**EXTRACTED TEXT**
◆ ◆ ◆

Fail fast is an agile principle that encourages experimentation to reach the desired outcome. What is experimentation? It's not throwing stuff at the server to see what causes a failure; it is a thoughtful examination of a problem with a solution that leans more on experimentation than proven methodologies.
Test Automation Fail Fast Flaws
The challenges of failing fast tend to arise as you continue with this practice. Test Automation could be expensive, and people and resources are expensive. Mistakes can be very costly, and the benefits of this approach tend to feel less important.
Thomas Edison once famously said, "I have not failed 700 times, not failed. I have succeeded in proving that those 700 ways will not work. When I have eliminated the ways that will not work, I will find the way that will work." It is at the core of the problem; experimentation is not failure but an exercise in learning.
Imagine some innovative company culture tending to fail and fail fast as the key to rapid learning. In Test Automation, it could sound like a piece of terrible advice and the wrong approach, especially if you are using other people's money (Perhaps the QA budget). But, it probably works in the end, as we can conclude from experimentation, for example:
- Select the right tool after running multiple PoCs and understanding our necessities.
- Choose the right Test Automation strategy after seeing the results (The real value, delivering applications/services with high quality).
- Understand our customers and add customer-centric scenarios to our Test Automation scripts.
- Implementing the exact Test Automation process helps shorten our project’s lead time.
Companies should embrace the end in mind and develop action plans and solutions to counter potential failure points. Instead of filling cracks with the endless PoCs or Experimentation processes, fill them with a solid, concrete technique to address possible failure. And if your organization, team, and customers concentrate on preventing failure points, we will end up closer to the vision of success and actually might find some hidden opportunities.
Test Automation and How to Success`
The reason to grow is that we have more fuel to advance; we don't get a car simply so we can buy more gas, and test automation is the same. Test Automation, like a car, is more valuable to all members when it takes us somewhere we would otherwise be unable to go.
“What failed” it’s now “what did we learn today.”

◆ ◆ ◆

**DATA SEGMENT**
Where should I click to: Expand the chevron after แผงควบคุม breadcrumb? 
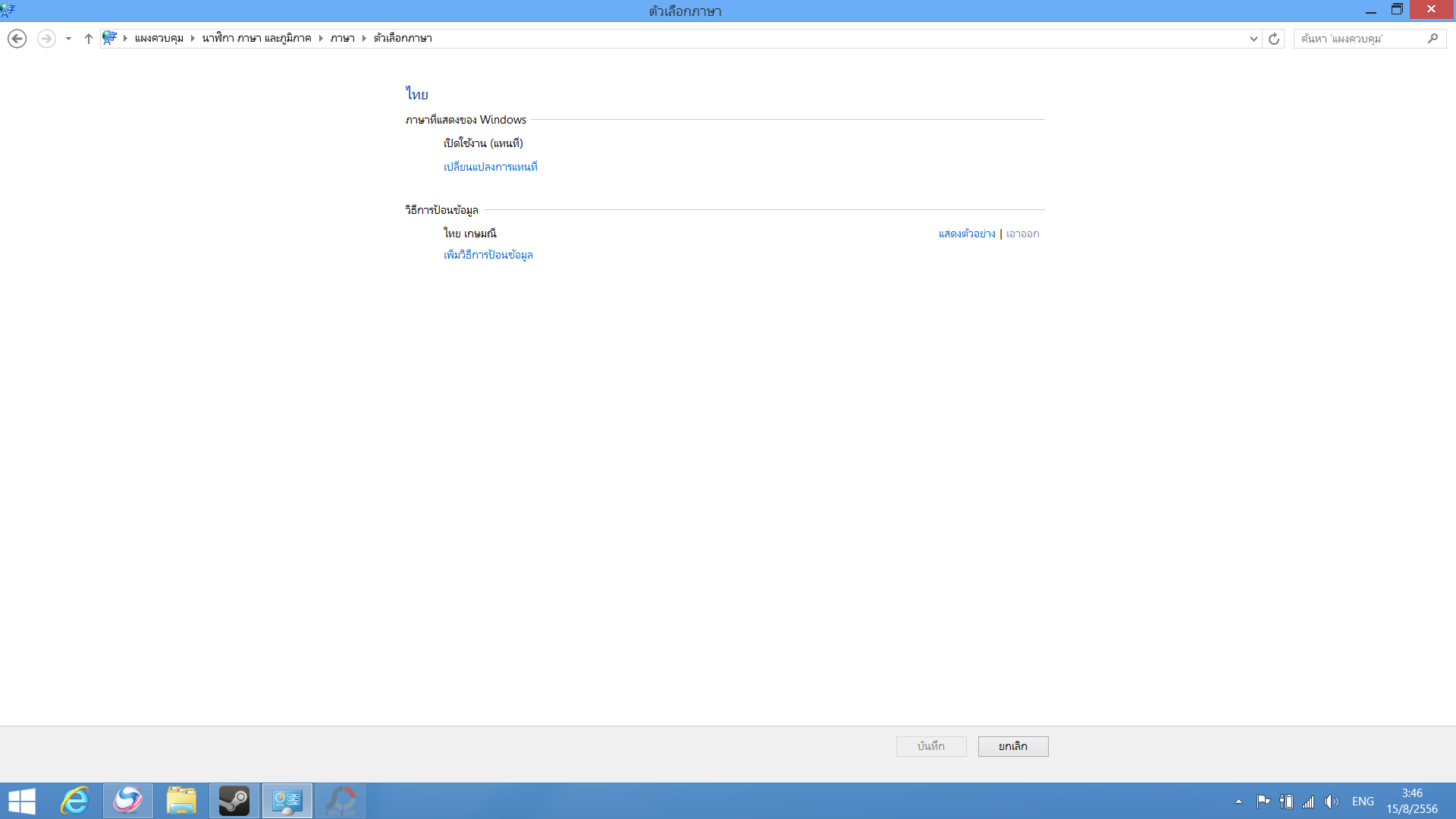[x=193, y=39]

◆ ◆ ◆

**EXERCISE REQUIREMENTS**
Pick up the article on failing fast in test automation and continue it past its final line.

**EXPECTED ANSWER**
The key to success in automated testing is to help people work smarter. First, recognize what the automation test can do and be equally aware of what it cannot do in your project/company (The expectations must be precise). Then, it helps you make valuable decisions in the most critical areas, for example, identifying areas to be automated, understanding how it should be done, and who should work on it.
What fascinates me the most about test automation is its relationship with all other aspects of the development cycle. Besides quality and productivity, which are apparent, test automation is also related to the product's architecture, business processes, organizational structure, and culture. Test automation is a liaison into all of these aspects. Of course, all of these aspects affect test automation.
As the thumb-up rule, consider the following during your Test Automation process:
- Make the cost of running the ever-growing regression test suite minor(Parallel Testing can be beneficial).
- Keep the test scripts very easy to maintain
Keep in mind as part of the success and learning part of test automation is merely automating a process you already have in place (Quality Assurance process); automating a good process shows how faster that process can be. Conversely, automating a flawed process amplifies its weaknesses. We want to find failures in our system; automating a lousy process could be fatal as it could find other losses unrelated to our applications/systems.
Most people get wrong about persistence. Persistence doesn't mean repeatedly doing what's failing (Automate flawed processes). Remember the adage about the futility of doing the same thing repeatedly and expecting different results? The goal isn't to fail fast. It's to learn quickly. We should celebrate the lessons from failure, not failure itself.
Failing fast requires a great company culture where the teams have the space to fail but can learn something from each failure. That enables the team to succeed faster the next time (Sometimes, failing too much is not an option, and it could be horrifically expensive).
The real value of Test Automation, no matter the Automation tools in place, is faster delivery of higher quality applications. Therefore, failure, as the first principle, must never be an option.